The Lai–Massey scheme offers security properties similar to those of the [[Feistel structure]]. It also shares the advantage that the round function <math>\mathrm F</math> does not have to be invertible. Another similarity is that it also splits the input block into two equal pieces. However, the round function is applied to the difference between the two, and the result is then added to both half blocks.

Let <math>\mathrm F</math> be the round function and <math>\mathrm H</math> a half-round function and let <math>K_0,K_1,\ldots,K_n</math> be the sub-keys for the rounds <math>0,1,\ldots,n</math> respectively.

Then the basic operation is as follows:

Split the plaintext block into two equal pieces, (<math>L_0</math>, <math>R_0</math>)

For each round <math>i =0,1,\dots,n</math>, compute

:<math>(L_{i+1}',R_{i+1}') = \mathrm H(L_i' + T_i,R_i' + T_i),</math>

where <math>T_i = \mathrm F(L_i' - R_i', K_i)</math> and <math>(L_0',R_0') = \mathrm H(L_0,R_0)</math>

Then the ciphertext is <math>(L_{n+1}, R_{n+1}) = (L_{n+1}',R_{n+1}')</math>.
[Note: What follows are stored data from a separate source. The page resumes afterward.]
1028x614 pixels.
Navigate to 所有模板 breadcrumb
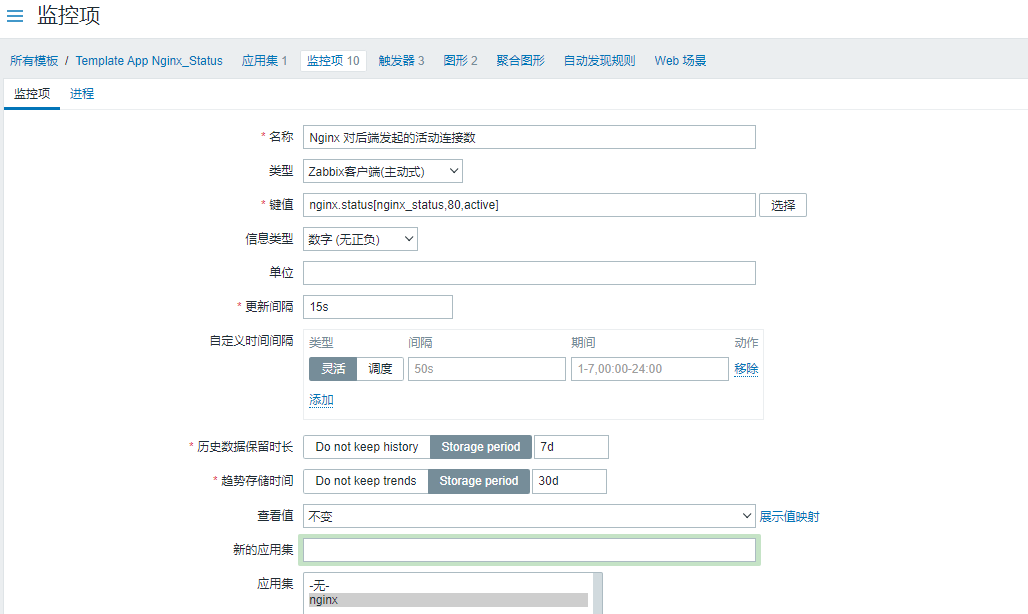[x=34, y=61]
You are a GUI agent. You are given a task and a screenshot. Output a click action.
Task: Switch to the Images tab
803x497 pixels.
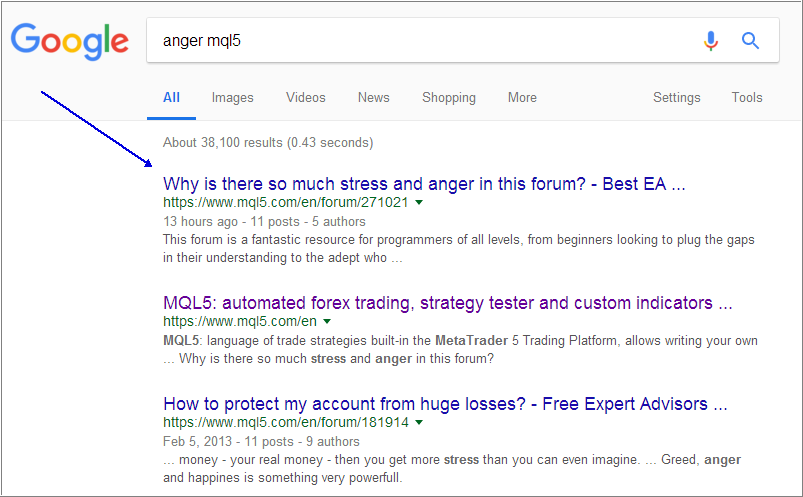pyautogui.click(x=232, y=98)
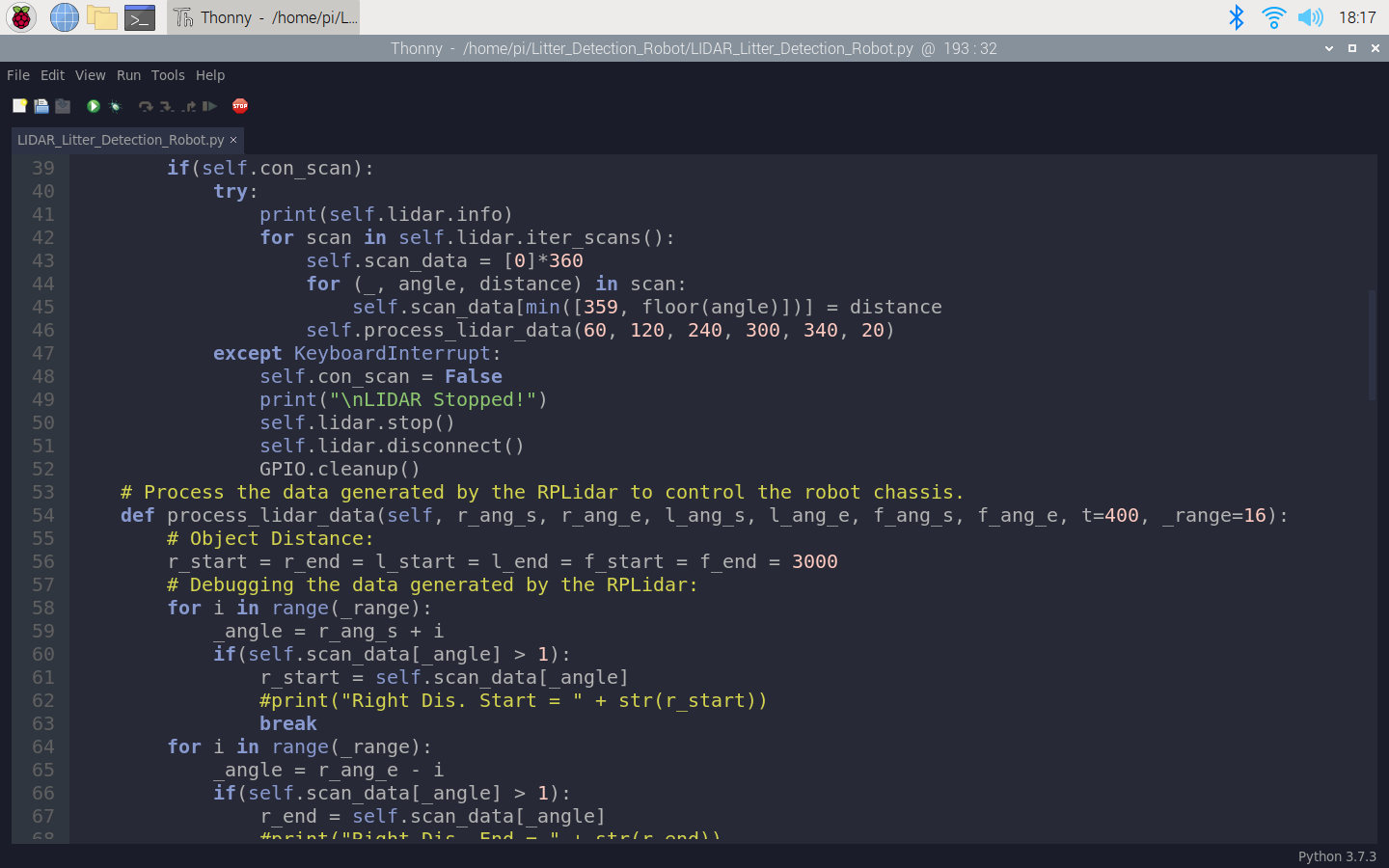Click the Save file toolbar icon
1389x868 pixels.
63,106
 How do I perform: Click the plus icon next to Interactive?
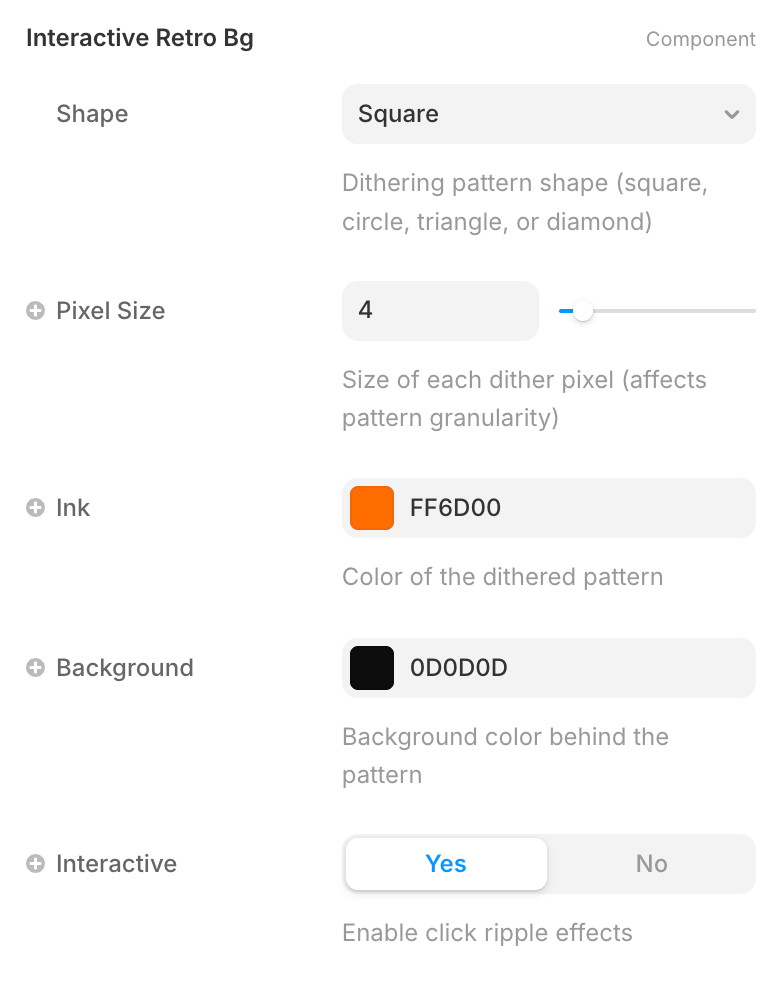[x=35, y=864]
The decryption of a ciphertext <math>(L_{n+1}, R_{n+1})</math> is accomplished by computing for <math>i=n,n-1,\ldots,0</math>

:<math>(L_i',R_i') = \mathrm H^{-1}(L_{i+1}' - T_i, R_{i+1}' - T_i)</math>

where <math>T_i = \mathrm F(L_{i+1}' - R_{i+1}',K_i)</math> and <math>(L_{n+1}',R_{n+1}')=\mathrm H^{-1}(L_{n+1},R_{n+1})</math>

Then <math>(L_0,R_0) = (L_0',R_0')</math> is the plaintext again.